Other important stock exchanges are in England where is the London Stock Exchange is located. In Asia we have Tokyo Stock Exchange, in Canada there is the Toronto Stock Exchange, in Paris the Paris Bourse, in Germany the Deutsche Borse (former Frankfurt Stock Exchange).
Importance Of Stock Exchanges:
The stock market is one of the most important ways for companies to raise money to expand and grow their businesses. This allows businesses to be publicly traded and to raise additional capital for expansion by selling shares to the general public. Liquidity that exchanges provide give an investors a possibility to quickly buy and sell securities and with less risk.
It’s wide known that if the stock market is on the rise it is considered that economy is up and booming.

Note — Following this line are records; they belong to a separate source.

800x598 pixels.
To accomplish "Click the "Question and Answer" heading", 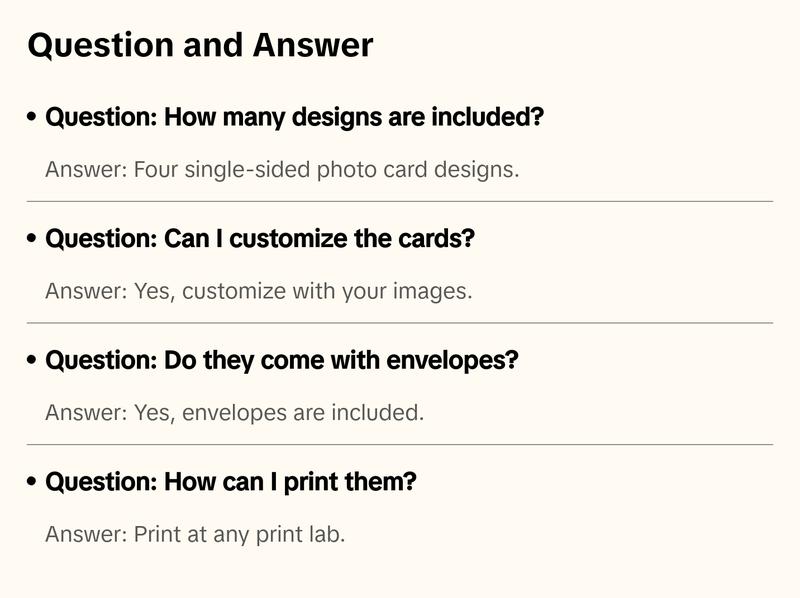I will click(200, 45).
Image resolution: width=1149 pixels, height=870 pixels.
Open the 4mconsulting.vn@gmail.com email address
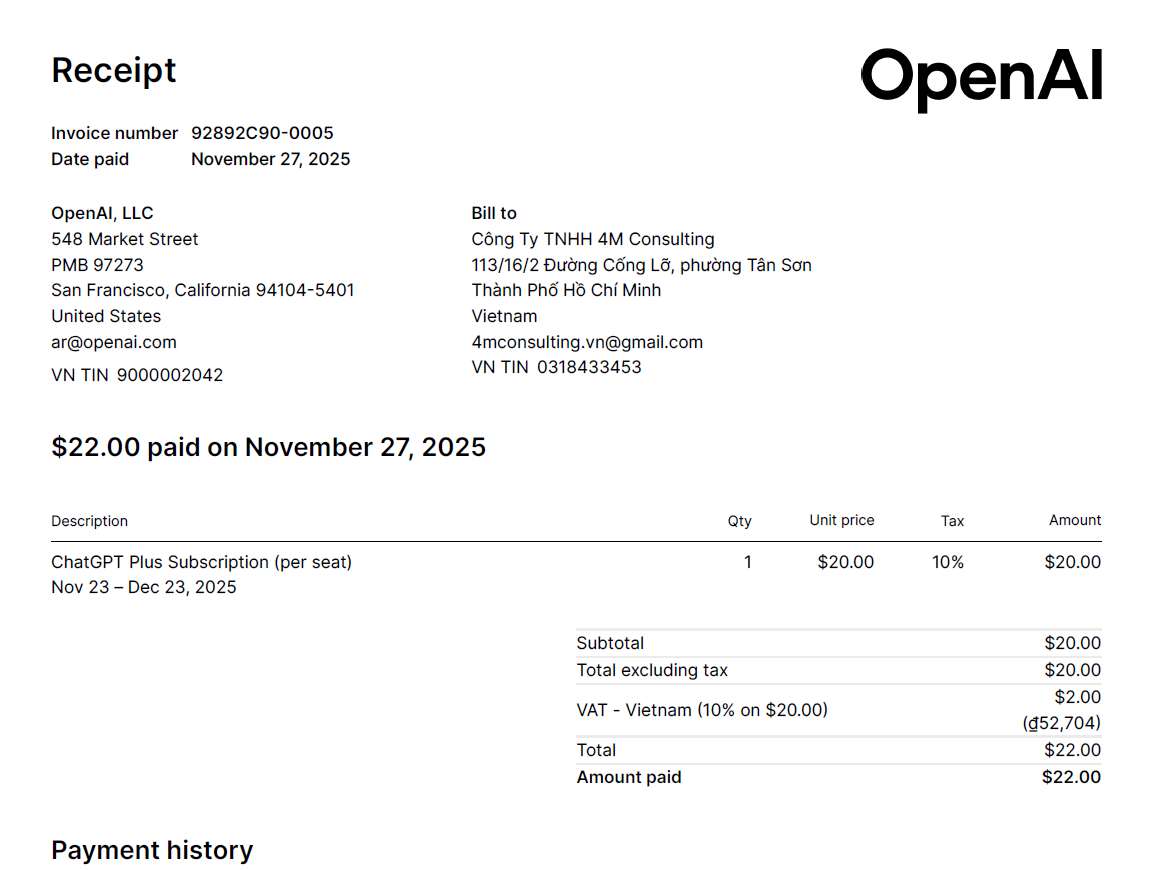click(x=587, y=342)
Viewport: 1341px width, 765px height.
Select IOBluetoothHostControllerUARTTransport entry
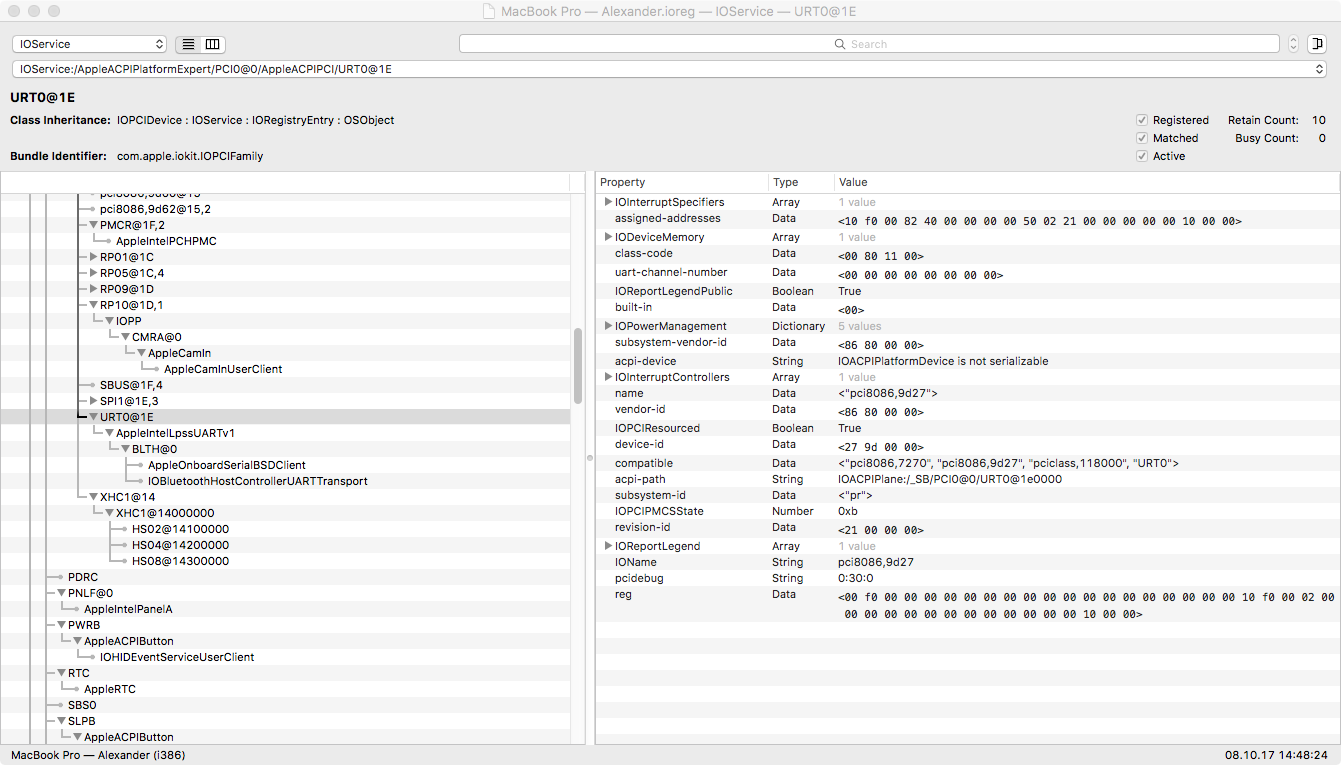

That’s the reason why is it considered stocks market to be a leading indicator of a country's economic strength and development.
Rising share prices, tend to be associated with increased business investment and vice versa. Share prices also affect the wealth of households and their consumption. For that reason, Central banks, which I’al cover in the future posts, keep an eye to the stock market prices and if prices rise to much as in ’90s, it can lead to the stock market crash.
Stock exchanges are also the clearinghouses for each transaction, which means that they collect and deliver the shares and guarantee payment to the seller of a security. This eliminates the risk to an individual buyer or seller that the counterparty cannot make the payment.
Let's go now to the New York Stock Exchange Or NYSE...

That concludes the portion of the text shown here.